**PROMPT**
Your answer should reproduce every line of the material in which the word "режимі" occurs.

**DATA TO USE**
-*-*-
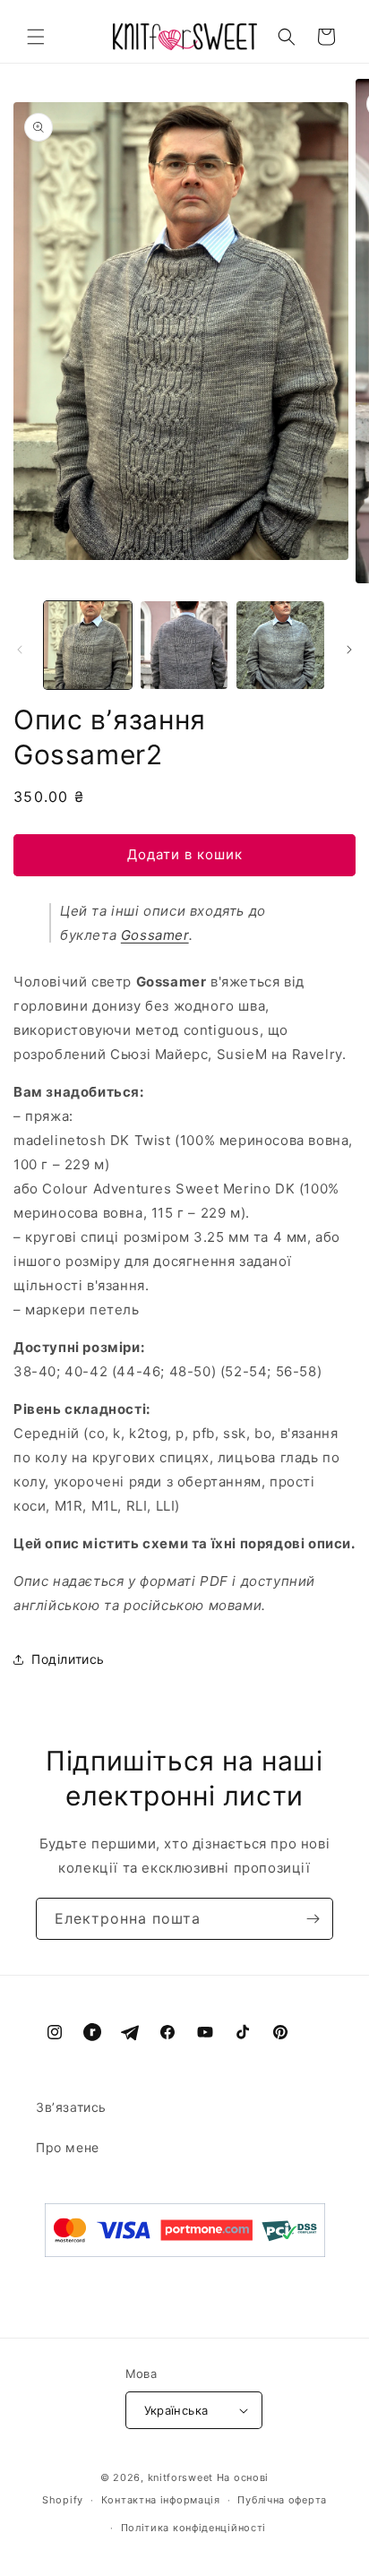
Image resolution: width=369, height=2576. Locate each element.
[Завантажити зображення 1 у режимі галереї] (88, 645)
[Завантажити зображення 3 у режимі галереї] (280, 645)
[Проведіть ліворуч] (19, 649)
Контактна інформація (160, 2500)
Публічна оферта (282, 2500)
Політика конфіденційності (194, 2527)
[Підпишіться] (312, 1919)
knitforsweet (180, 2477)
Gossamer (155, 934)
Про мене (67, 2147)
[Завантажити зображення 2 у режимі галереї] (184, 645)
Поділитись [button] (68, 1659)
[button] (36, 36)
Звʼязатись (71, 2107)
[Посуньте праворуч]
-*-*-
**FINISHED EXERCISE**
[Завантажити зображення 1 у режимі галереї] (88, 645)
[Завантажити зображення 3 у режимі галереї] (280, 645)
[Завантажити зображення 2 у режимі галереї] (184, 645)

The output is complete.